A madrugada de 1200 horas: entre uma dor de barriga e um câncer

Atualizado em 10 de novembro de 2014 às 15:50

AFTERDEATH

Passa um pouco da uma da manhã. Desligo o telefone. Falava com uma amiga. Deito à espera costumeira de uma indicação se vou conseguir dormir logo ou se devo me ocupar e tentar mais tarde. “Tente mais tarde, você ainda não está com sono”, penso – o que não é um problema, posto que é a resposta mais comum.

Meu pai e minha irmã dormem no quarto ao lado. Ou talvez tentem, notívagos como eu. Pai mora fora da cidade, mas passa uns tempos aqui em casa. Quando ele vem a São Paulo, Irmã fica com ele. Geralmente passam o dia absortos no gosto mútuo pela leitura.

A esta altura, alguns minutos se passaram desde que desligara com Amiga, e começo a sentir uma dor na barriga. É leve. É confusa. Hora parece estar nas costas, hora no abdômen.

Procuro um analgésico e não encontro. A lógica, junto com alguma preguiça, me convence que eu devo esperar passar. Sempre passou, afinal. Mas isso não dura muito. Perto das três horas, sentindo a dor muito mais forte e incapaz de ir à drogaria que fica há uns 200 metros de casa, sigo ao quarto onde Pai e Irmã estão instalados.

Pai dorme. Irmã está acordada. “Cá, vamos comigo à farmácia? Estou com uma dor muito forte”, balbucio. Pai acorda imediatamente, o que é estranho. Não acho que teria acordado se eu tivesse falado “vamos assistir um filme”, mas “dor” ou “vamos à farmácia” parece ter ligado um botãozinho de emergência nele.

Irmã se prontifica ir. Pai considera pronto-socorro. Não que eu não tivesse feito a mesma consideração, mas pensava em tentar um Buscopan antes. Preguiça, novamente.

Pai insiste no pronto-socorro, e eu topo. Vamos a um cujos médicos não me inspiram muita confiança, mas é perto de casa, tem atendimento rápido e é coberto pelo plano de saúde. E, afinal, é só uma dor de barriga, não é nenhum câncer.

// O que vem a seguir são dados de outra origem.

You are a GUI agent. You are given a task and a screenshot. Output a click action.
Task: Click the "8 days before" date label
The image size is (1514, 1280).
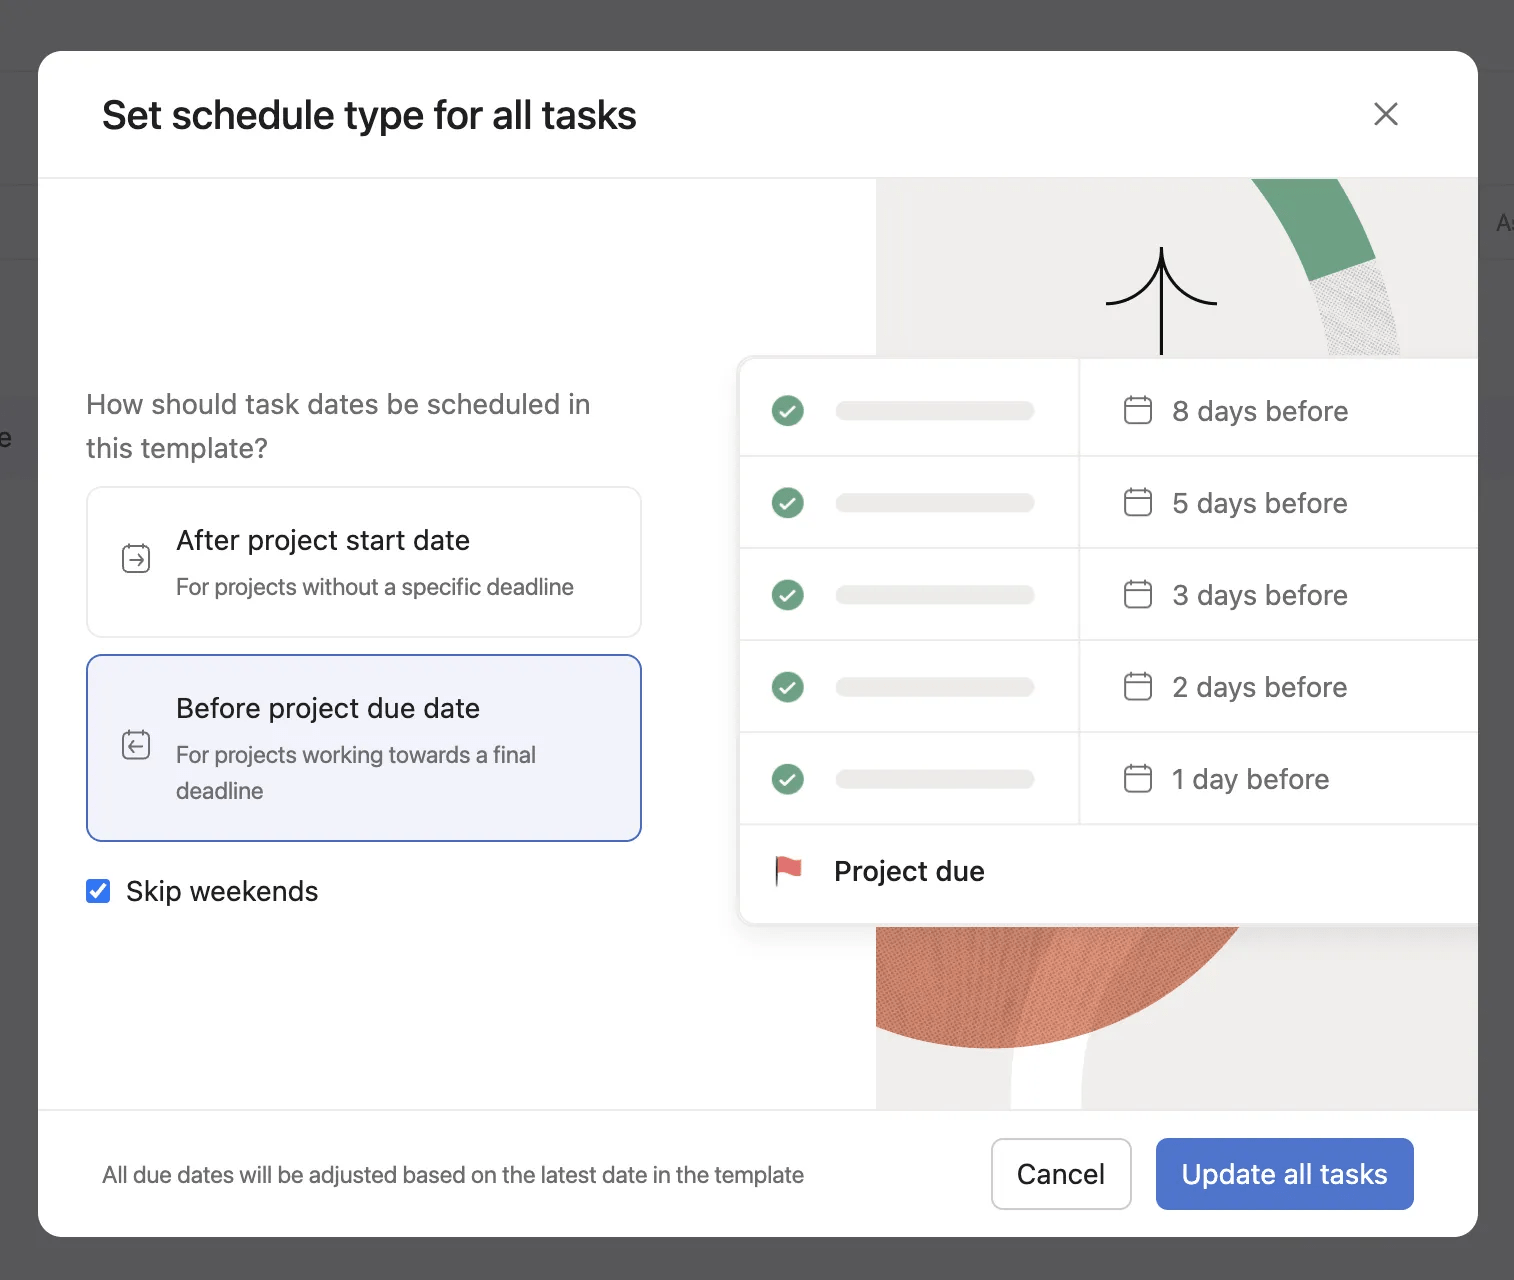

No caminho, talvez pelo balançar do carro, a dor se intensifica. Já era forte, mas agora ficara realmente intensa, daquelas que você só é capaz de suportar se contorcendo e fazendo careta. Ali, eu tinha certeza que havia algo realmente errado acontecendo. Não podia ser uma bobagem qualquer.

No hospital, algumas possibilidades de diagnóstico são apontadas pelo médico. As mais prováveis eram intestino obstruído, pedra no rim descendo pelo canal de cujo nome não lembro agora e apendicite. O exame confirma apendicite.

“Essa é uma cirurgia de urgência, pois há risco de supurar”. Supurar, para quem não sabe, é estourar o apêndice, fazendo com que comida e fezes entrem em contato com o interior do abdômen. Eu não sabia, aprendera ali. “Por isso o cirurgião já está a caminho”, acrescentou.

Muito bem.

Eu nunca havia feito nenhuma cirurgia. Sempre tive pavor de anestesia geral, porque 1: já tive péssimas respostas psíquicas a drogas, razão pela qual sequer bebo há quase dez anos. E 2: tenho um conhecido, irmão de um velho amigo, que teve um problema sério com anestesia. Ele, uma pessoa perfeitamente normal, passou a operar mentalmente como uma pessoa sindrômica, embora a doçura jamais tenha deixado sua personalidade.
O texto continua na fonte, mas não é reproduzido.